« L'imposture du marronnier » de Mariano Sabatini

Dans la lignée des romans italiens illustrant Rome comme cadre idéal d'histoires morbides, Mariano Sabatini met en scène la capitale italienne qui, loin de la splendeur de la "grande bellezza", sert de toile de fond à une histoire de pouvoir et de corruption où la violence éclate et règne sur les corps et les coeurs, contaminant les liens sociaux, publiques et privés.
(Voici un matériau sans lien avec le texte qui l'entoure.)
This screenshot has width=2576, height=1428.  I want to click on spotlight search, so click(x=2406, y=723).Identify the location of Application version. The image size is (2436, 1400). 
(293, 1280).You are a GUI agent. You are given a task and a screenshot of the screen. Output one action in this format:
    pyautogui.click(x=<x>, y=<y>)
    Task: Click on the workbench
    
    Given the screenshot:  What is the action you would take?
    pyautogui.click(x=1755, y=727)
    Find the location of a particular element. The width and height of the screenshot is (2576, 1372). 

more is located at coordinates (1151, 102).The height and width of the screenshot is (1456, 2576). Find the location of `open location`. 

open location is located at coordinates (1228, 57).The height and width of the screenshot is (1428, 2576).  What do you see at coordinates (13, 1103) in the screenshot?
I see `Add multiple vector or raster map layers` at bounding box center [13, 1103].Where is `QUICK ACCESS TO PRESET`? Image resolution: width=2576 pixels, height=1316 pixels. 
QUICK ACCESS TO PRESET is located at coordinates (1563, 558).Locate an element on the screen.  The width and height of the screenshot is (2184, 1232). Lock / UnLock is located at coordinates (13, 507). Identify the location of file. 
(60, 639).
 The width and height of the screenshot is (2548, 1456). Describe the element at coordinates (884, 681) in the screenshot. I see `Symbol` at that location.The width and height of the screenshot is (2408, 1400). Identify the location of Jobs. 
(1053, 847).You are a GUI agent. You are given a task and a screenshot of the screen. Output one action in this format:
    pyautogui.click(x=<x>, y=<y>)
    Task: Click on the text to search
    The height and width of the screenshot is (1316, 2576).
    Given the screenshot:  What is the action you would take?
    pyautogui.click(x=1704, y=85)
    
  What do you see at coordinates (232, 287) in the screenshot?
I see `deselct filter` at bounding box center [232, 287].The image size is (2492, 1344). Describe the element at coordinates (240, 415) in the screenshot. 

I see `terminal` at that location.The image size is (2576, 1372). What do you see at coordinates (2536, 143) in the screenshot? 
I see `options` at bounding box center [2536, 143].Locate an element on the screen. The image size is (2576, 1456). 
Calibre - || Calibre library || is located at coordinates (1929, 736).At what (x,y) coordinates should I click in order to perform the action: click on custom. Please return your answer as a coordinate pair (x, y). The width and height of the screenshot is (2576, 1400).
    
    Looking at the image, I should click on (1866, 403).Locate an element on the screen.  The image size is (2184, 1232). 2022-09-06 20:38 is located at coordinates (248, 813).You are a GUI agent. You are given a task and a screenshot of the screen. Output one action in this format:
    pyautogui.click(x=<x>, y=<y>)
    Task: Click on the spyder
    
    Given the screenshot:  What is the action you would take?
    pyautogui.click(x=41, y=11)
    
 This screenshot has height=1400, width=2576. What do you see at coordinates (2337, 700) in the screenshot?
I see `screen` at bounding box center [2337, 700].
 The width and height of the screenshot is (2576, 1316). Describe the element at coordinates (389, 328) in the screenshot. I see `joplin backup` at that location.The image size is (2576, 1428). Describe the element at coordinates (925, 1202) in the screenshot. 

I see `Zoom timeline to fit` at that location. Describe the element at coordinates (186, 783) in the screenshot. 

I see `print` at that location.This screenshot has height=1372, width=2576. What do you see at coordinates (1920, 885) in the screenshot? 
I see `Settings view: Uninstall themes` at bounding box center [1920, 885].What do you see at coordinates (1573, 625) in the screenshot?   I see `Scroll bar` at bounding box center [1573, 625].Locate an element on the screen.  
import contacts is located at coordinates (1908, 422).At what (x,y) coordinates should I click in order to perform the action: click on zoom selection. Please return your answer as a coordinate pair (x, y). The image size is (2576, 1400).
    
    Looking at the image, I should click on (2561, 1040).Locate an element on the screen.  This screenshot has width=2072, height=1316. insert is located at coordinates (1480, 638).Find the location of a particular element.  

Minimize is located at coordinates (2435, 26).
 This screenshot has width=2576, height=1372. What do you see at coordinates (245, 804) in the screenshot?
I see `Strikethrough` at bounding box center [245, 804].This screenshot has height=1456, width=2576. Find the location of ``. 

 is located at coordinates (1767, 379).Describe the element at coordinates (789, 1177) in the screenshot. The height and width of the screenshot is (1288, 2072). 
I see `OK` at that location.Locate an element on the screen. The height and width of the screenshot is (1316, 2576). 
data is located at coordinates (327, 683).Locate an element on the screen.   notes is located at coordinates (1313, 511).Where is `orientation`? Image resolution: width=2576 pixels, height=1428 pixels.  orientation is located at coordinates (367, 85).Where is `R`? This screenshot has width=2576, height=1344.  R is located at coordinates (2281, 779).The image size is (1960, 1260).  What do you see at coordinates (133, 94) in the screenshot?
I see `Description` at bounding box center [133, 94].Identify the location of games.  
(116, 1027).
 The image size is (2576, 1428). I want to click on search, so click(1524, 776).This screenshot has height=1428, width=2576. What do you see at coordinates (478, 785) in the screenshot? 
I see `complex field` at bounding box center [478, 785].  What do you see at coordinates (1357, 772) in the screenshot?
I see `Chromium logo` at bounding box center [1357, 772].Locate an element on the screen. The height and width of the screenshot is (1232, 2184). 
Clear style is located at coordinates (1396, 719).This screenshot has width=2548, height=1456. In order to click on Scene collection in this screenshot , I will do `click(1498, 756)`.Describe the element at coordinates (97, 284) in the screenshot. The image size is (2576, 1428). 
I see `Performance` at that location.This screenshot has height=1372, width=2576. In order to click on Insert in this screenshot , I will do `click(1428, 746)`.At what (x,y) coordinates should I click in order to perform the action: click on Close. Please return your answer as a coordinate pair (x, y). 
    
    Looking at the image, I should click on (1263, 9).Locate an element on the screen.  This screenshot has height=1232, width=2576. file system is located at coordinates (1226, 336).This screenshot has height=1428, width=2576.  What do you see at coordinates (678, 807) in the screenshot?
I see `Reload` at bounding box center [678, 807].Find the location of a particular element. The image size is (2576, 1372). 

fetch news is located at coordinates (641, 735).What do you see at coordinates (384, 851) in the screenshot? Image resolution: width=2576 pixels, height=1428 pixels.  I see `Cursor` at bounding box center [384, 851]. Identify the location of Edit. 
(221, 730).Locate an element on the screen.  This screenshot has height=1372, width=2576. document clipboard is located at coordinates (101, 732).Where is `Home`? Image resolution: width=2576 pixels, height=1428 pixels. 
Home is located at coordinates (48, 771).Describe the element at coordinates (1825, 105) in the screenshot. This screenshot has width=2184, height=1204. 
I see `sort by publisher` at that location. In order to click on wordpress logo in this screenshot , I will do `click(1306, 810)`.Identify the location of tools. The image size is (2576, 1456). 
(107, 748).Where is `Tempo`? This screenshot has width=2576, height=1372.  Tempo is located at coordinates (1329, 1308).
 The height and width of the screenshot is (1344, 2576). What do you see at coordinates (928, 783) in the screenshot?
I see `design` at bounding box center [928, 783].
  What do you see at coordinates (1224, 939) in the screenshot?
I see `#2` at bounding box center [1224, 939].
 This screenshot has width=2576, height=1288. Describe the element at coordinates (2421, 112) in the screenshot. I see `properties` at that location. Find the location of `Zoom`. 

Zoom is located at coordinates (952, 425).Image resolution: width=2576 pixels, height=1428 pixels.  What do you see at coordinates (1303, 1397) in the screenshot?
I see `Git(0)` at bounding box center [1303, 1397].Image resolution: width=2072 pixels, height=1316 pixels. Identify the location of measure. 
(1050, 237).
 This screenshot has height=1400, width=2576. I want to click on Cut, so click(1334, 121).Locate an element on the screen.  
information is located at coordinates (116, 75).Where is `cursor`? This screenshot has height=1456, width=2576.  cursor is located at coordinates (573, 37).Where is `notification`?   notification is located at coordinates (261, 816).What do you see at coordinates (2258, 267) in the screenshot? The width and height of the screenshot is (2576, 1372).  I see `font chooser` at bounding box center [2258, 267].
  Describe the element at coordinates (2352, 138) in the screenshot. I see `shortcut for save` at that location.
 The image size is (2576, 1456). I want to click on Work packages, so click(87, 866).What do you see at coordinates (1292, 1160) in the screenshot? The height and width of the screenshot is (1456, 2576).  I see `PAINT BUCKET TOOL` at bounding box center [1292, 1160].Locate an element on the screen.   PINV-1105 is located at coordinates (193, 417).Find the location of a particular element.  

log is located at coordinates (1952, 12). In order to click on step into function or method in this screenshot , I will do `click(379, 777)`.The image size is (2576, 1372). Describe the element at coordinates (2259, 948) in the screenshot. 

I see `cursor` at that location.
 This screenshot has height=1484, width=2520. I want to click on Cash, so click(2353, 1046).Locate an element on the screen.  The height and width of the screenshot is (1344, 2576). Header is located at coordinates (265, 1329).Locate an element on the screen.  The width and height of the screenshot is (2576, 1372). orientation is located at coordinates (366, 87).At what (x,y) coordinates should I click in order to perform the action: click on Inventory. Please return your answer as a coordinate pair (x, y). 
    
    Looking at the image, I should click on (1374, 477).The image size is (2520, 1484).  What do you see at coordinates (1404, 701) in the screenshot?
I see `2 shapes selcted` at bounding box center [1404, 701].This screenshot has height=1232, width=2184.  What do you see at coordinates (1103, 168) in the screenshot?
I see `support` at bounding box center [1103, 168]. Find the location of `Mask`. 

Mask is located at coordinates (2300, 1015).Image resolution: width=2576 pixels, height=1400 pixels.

Le lecteur plonge très vite dans le vif du sujet: le premier personnage, le commendatore, riche entrepreneur véreux de 80 ans qui brigue la mairie de Rome, passe au bout de quelques pages de vie à trépas à la vitesse d'une lame de couteau acérée. Une journaliste venue l'interviewer découvre le cadavre mutilé dans sa somptueuse villa. C'est alors qu'entre en scène un troisième personnage singulier, Leo Malinverno, "journaliste par vocation, séducteur par nature et détective malgré lui". C'est lui qui va mener l'enquête en fin limier, meilleur que les policiers avec qui il collabore. La tâche n'est pas simple, peut être dangereuse, tant la victime avait d'ennemis. Mais c'est sans compter avec la beauté, l'intelligence, la générosité, le tact de l'homme qui, de plus, est bon vivant et grand connaisseur de bonne cuisine. Le portrait est flatteur...mais définitivement très attachant. Il est évident que l'auteur éprouve de la sympathie pour ses personnages, même, et je dirais surtout, quand il dévoile leurs côtés moins alléchants, voire désagréables, leurs faiblesses et leurs vices. Le rythme soutenu des rebondissements tragiques et violents est entrecoupé de moments nostalgiques, de courts instants de bonheur. L'auteur nous entraîne à travers cette ville qu'il aime, décrivant ses quartiers riches et pauvres, sous une pluie diluvienne ajoutant encore à l'ambiance d'une puanteur malsaine et fangeuse. Leo y cherche à élucider les intrigues, non sans un sens aigu de la psychologie. Avec agilité et rigueur, ironie et légèreté, il déjoue les noeuds de mensonges et de secrets qui gangrènent la société romaine, un clin d'oeil au beau titre du livre - l'imposture du marronnier - arbre trompeur au fruit non comestible.
Le livre a obtenu le prestigieux prix Flaiano en 2017.